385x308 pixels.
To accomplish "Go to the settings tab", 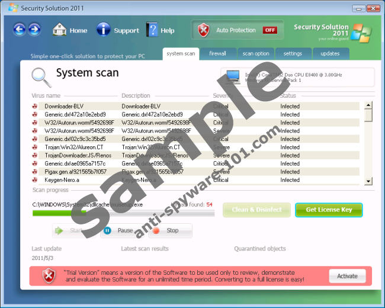I will [x=293, y=54].
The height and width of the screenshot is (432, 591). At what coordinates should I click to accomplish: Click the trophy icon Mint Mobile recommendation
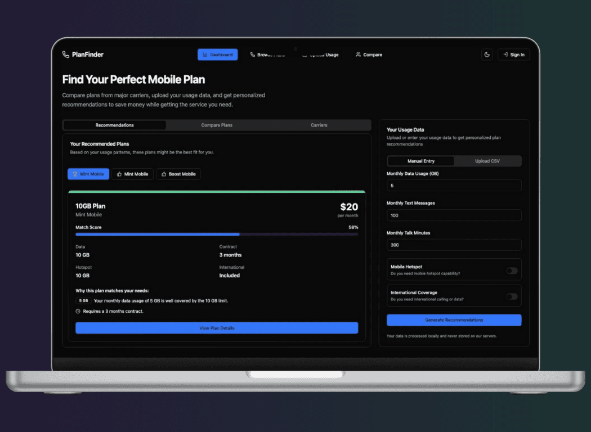pyautogui.click(x=88, y=174)
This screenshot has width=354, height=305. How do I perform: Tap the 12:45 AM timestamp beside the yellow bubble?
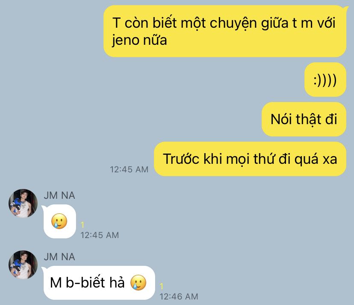[129, 169]
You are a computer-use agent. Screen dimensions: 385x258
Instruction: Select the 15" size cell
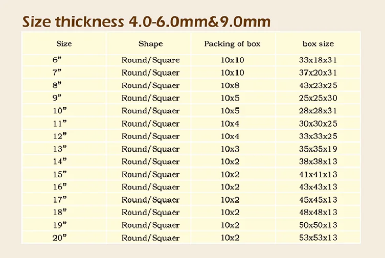[x=59, y=174]
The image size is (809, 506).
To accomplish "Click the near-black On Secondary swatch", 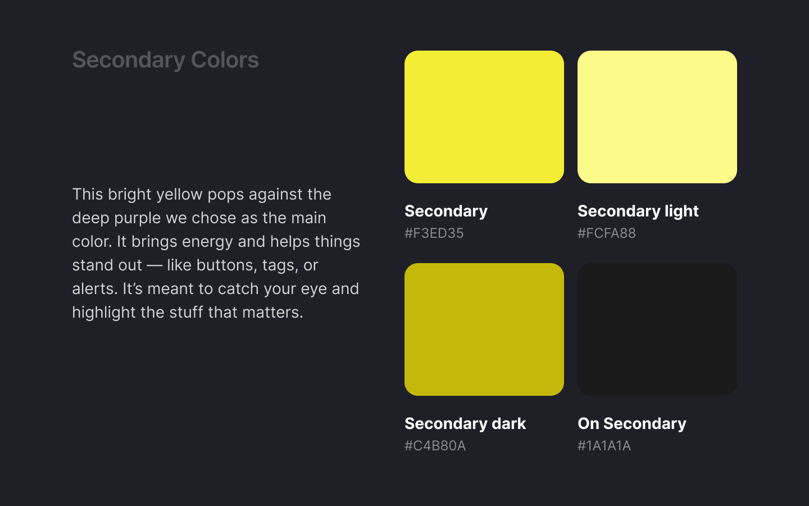I will point(657,329).
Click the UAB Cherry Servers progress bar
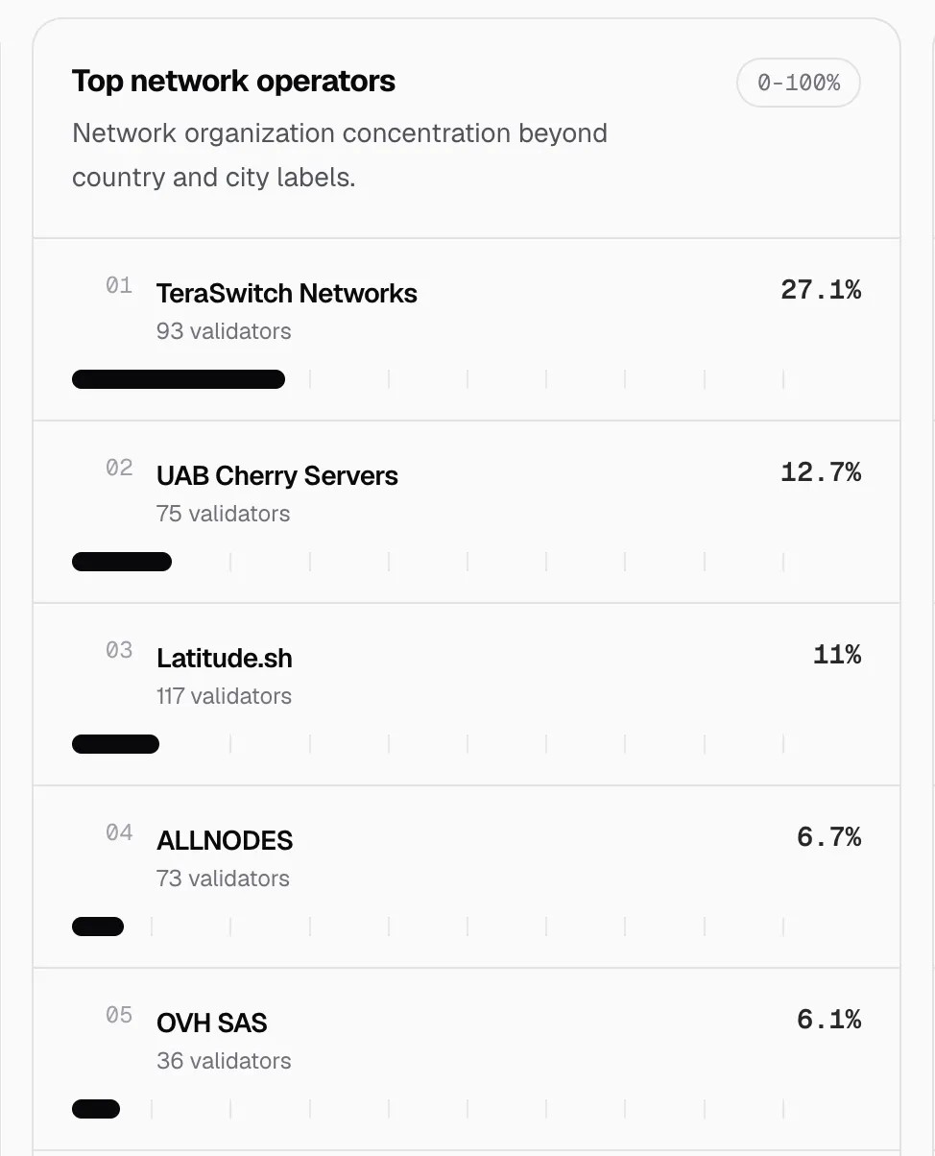Viewport: 935px width, 1156px height. click(122, 562)
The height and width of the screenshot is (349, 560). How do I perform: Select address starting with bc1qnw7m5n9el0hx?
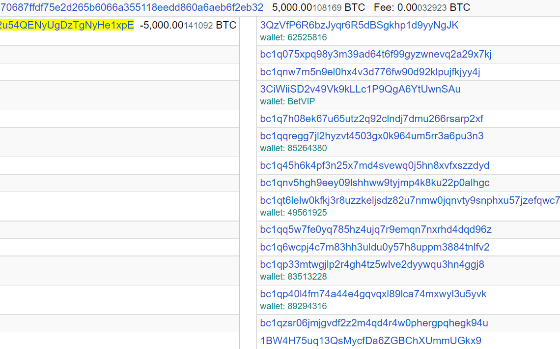[370, 72]
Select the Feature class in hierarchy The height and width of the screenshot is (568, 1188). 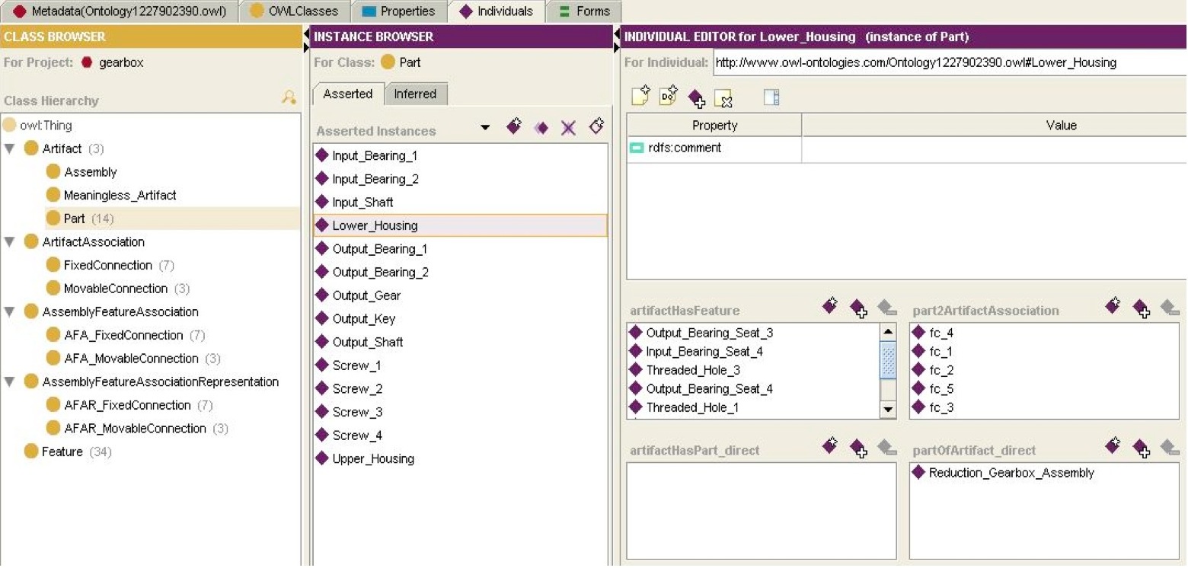coord(62,452)
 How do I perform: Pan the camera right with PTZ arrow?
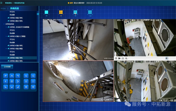click(x=18, y=81)
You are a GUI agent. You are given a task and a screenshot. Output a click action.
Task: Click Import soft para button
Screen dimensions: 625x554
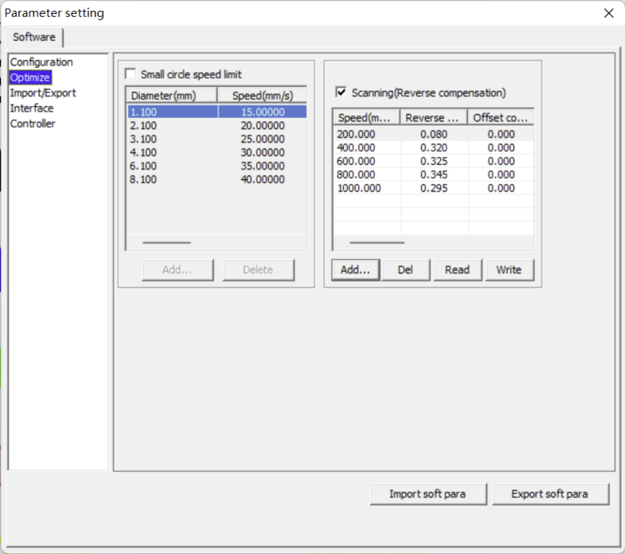tap(428, 494)
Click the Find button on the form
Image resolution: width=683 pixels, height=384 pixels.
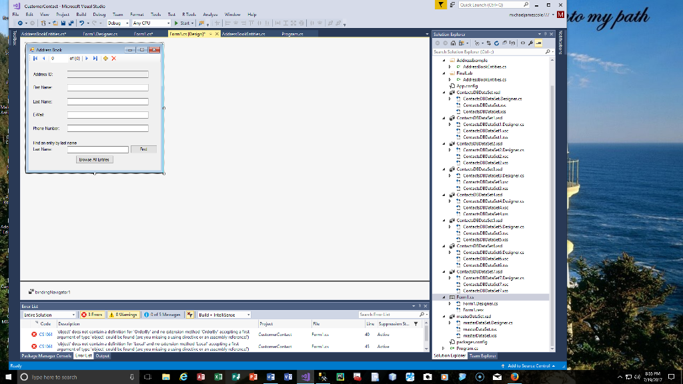tap(143, 149)
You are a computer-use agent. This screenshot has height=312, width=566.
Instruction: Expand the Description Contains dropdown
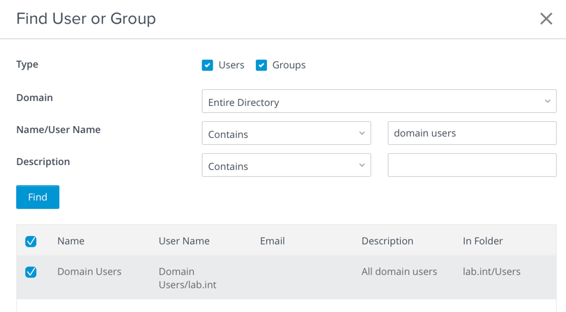[286, 166]
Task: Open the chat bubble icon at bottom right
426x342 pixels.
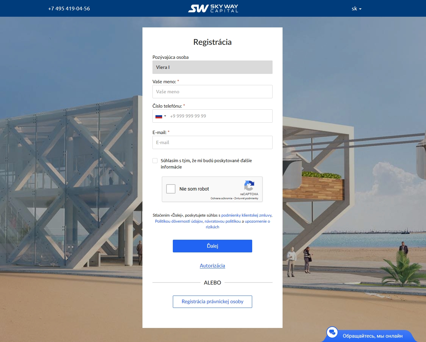Action: point(332,332)
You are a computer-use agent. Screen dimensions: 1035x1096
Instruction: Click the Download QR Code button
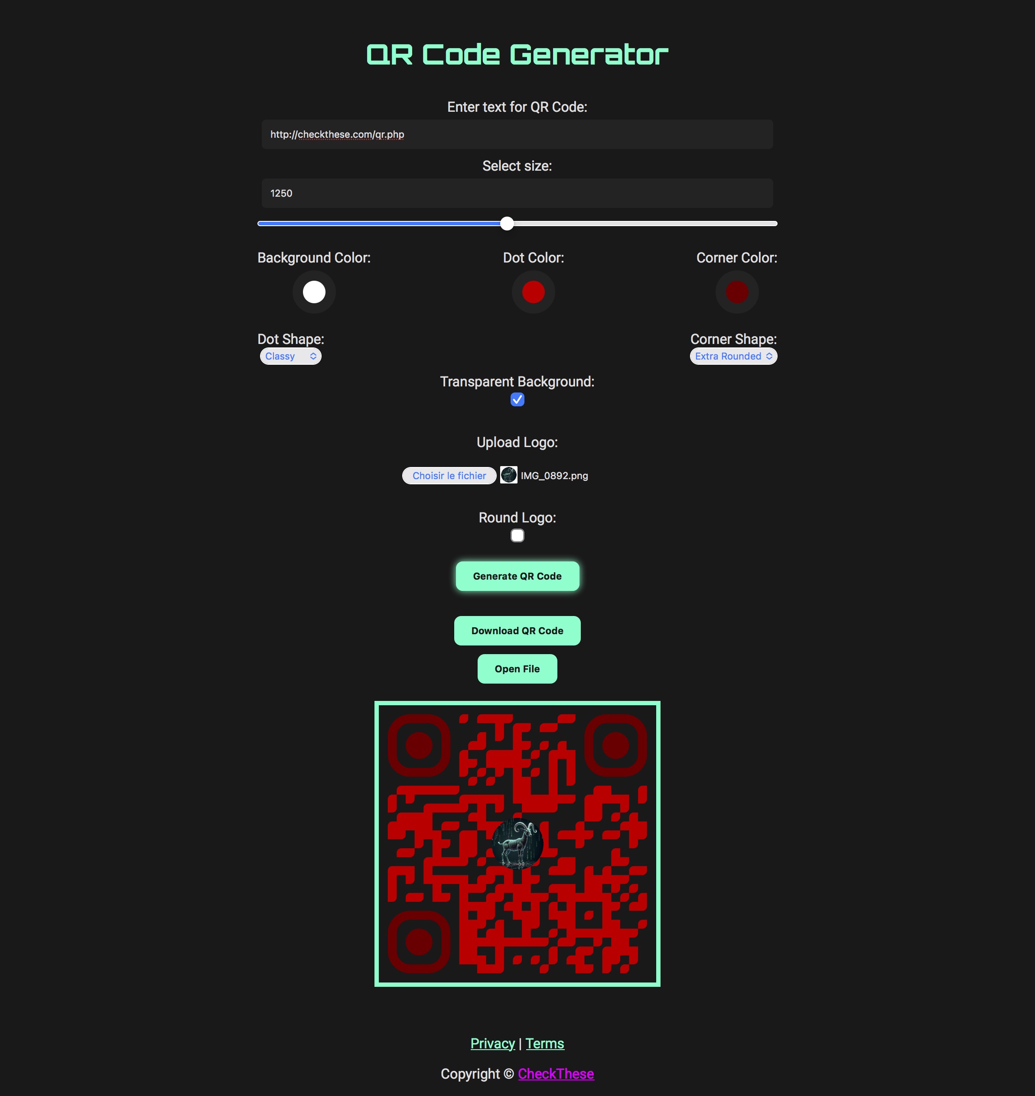coord(518,630)
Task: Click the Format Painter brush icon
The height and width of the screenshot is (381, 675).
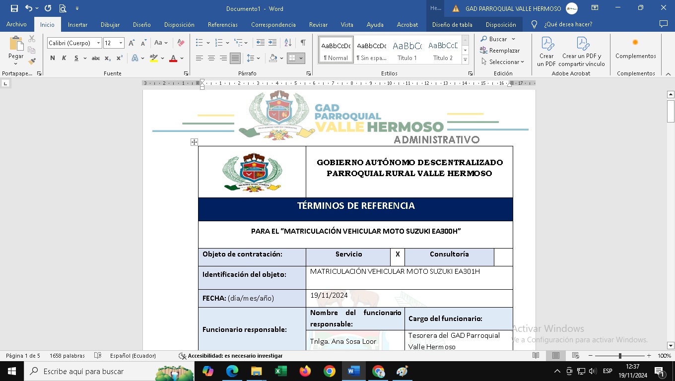Action: pyautogui.click(x=32, y=62)
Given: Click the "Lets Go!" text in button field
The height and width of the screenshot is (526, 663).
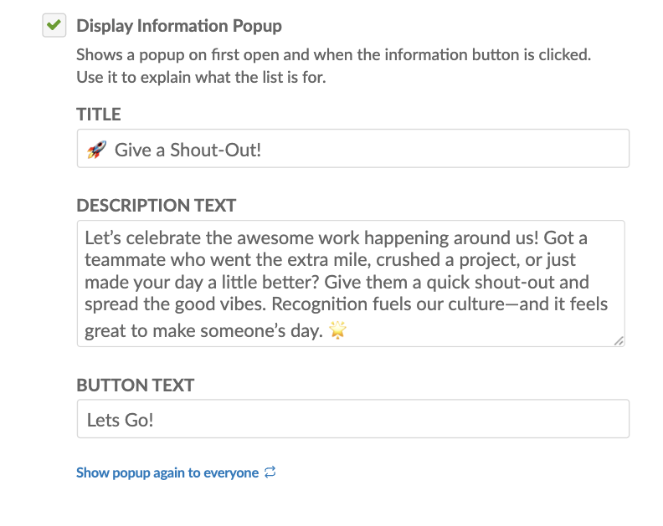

* * * *

- [To do]: Within the lines above, find those holding the word "computer" and copy them.

- [Solution to this problem]:
You are a computer-use agent. Screen dimensions: 385x258
You are a computer-use agent. This screenshot has height=312, width=566.
You are a computer-use agent. Screen dimensions: 1035x1096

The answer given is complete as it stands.